Eby’s India Trade Mission Isn't Economic Leadership, It's Political Abandonment
"The point is to accept, soberly, that relying on political parties and proximity to power as a substitute for community power has reached its limit."
Jungfateh Singh
January 16, 2026 | 5 min. read | Opinion
There is a moment in every community’s life when the question stops being whether the state can protect you, and becomes whether the state has decided you are acceptable collateral. British Columbia is living through that moment now. When an RCMP national security assessment describes the Lawrence Bishnoi crime group as a violent organization “acting on behalf of the Indian government,” that is not a routine policing file, and it is not an ordinary headline to be managed. It is a warning about foreign directed violence, coercion, and intimidation unfolding inside Canada. It is the kind of finding that, in any serious democracy, would trigger a hard political response, not a trade delegation and a press line.
What we have instead is a premier and a cabinet minister attempting to recast an explicitly political problem into the language of commerce and administration.
Premier David Eby chose to travel to India from January 12 to 17, 2026, pitching British Columbia’s mining, energy, forestry, and broader economic ambitions as though the central question of our time is market access.

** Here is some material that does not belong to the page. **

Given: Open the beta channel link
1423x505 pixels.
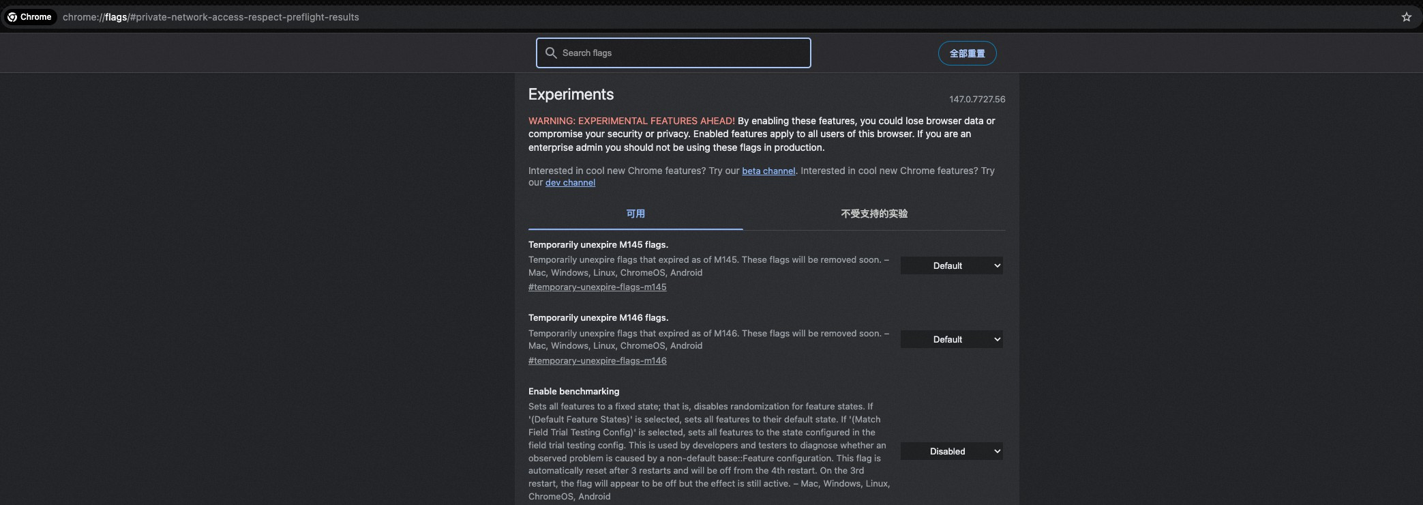Looking at the screenshot, I should 768,171.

The same week, he downplayed the RCMP document, describing the key paragraph as a “summary of publicly available news reports,” and insisting it was “not an RCMP intelligence report.” The problem is not merely that this response is evasive. The problem is that it normalizes the premise that the safety of British Columbians, including Sikh Canadians living under credible threat, can be subordinated to a diplomatic reset.
This is especially grotesque because Eby has already told us, in his own words, that he understands the stakes.
On October 14, 2024, he publicly addressed RCMP allegations and acknowledged that they were not just interference, but credible claims of Indian government involvement in homicides, extortions, acts of violence, and intimidation against Canadians. The RCMP’s public messaging that same day described a significant threat to public safety, and it warned that investigations had uncovered information about criminal activity orchestrated by agents of the Government of India, including links to homicides and violence. You cannot speak that clearly in 2024, then feign uncertainty in 2026 when it becomes inconvenient to the province’s trade branding. That is not confusion. That is a choice.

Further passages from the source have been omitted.